Speaking during a House of Commons debate, the MP said: “The question being asked in my constituency is: how much longer is Tower Hamlets to bear the brunt of cuts dressed up and designated by the coalition merely as changes designed to make funds “more targeted” or “more effective”?

There are two SSPs in Tower Hamlets, organised around Langdon Park Sports College in Byron Street, Poplar and Bishop Challoner Catholic Collegiate College in Commercial Road.

Both provide managers to develop sports programmes for primary and secondary schools in the borough and allow PE teachers to take time outside of the curriculum to do the same.

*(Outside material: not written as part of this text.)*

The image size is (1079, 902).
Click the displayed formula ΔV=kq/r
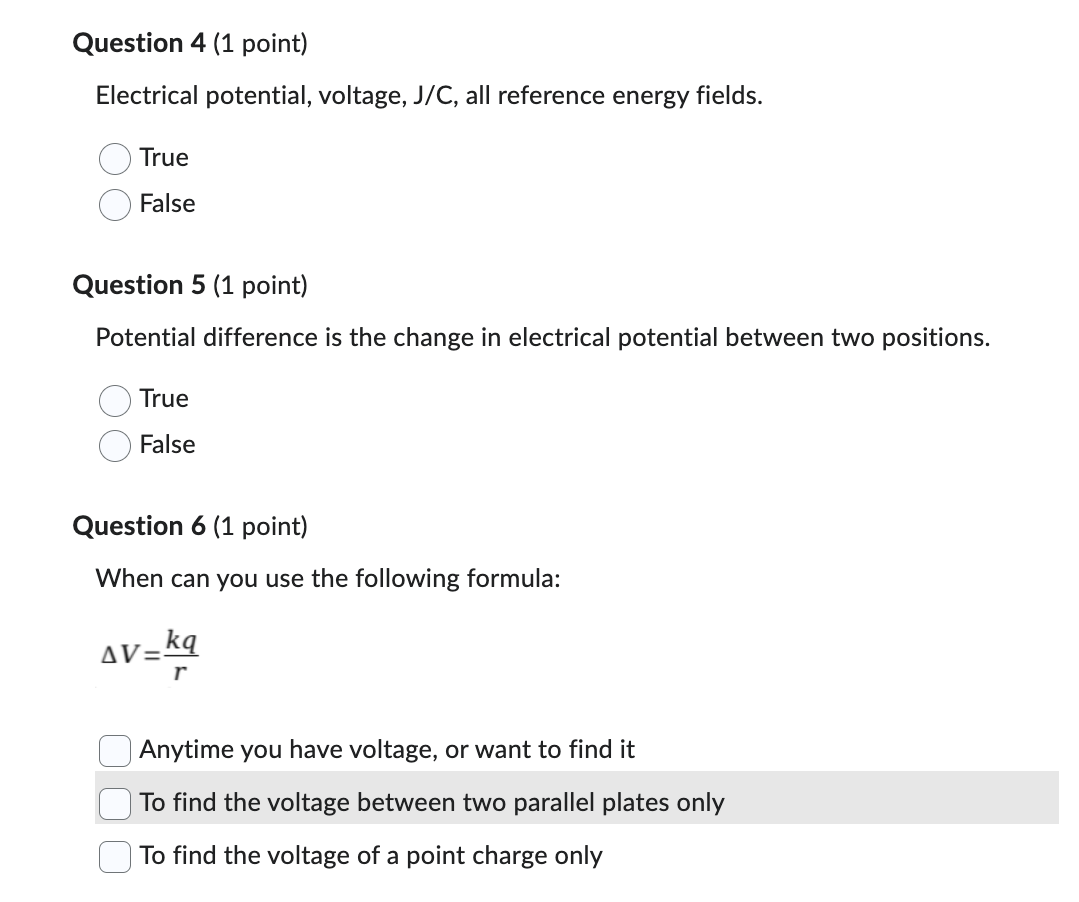coord(149,653)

Mr Fitzpatrick said he had been in contact with Chris Willetts, Langdon Park’s SSP manager, to get advice on the impact of the SSPs locally.

He said Mr Willetts informed him that there were now 99 newly qualified teachers supported to deliver PE lessons as opposed to zero in 2006.

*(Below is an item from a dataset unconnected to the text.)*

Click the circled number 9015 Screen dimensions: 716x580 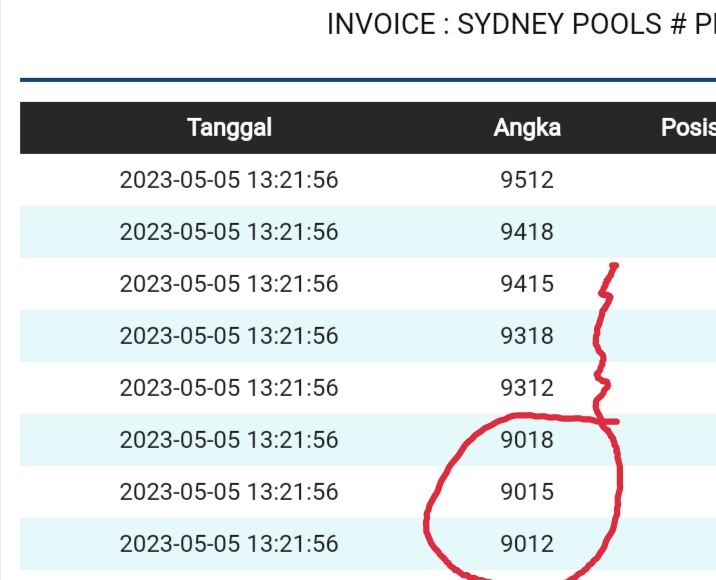(x=527, y=492)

He also reported to Parliament that in Tower Hamlets, the number of children involved in inter-school sports competitions increased by 6000 to 15,000 in the same period as did the number of young people playing sport outside school which increased from 4000 to 11,000.

The Langdon Park SSP was set up in 2005.

Mr Fitzpatrick said the Opposition was open to talks with the Government to see whether both parties could arrive at ‘a better solution than that which the Prime Minister suggested last week when, in answering questions, he completely dismissed everything about school sport partnerships’.

In response to the debate, Tim Loughton, the under secretary of state for education said the Government were committed to promoting sport inside and outside of schools.

He said: “The Government are not closing down school sport partnerships; what we are doing is ending the ring-fenced funding for them beyond the summer of 2011.

“Funding was never expected to be of unlimited duration.”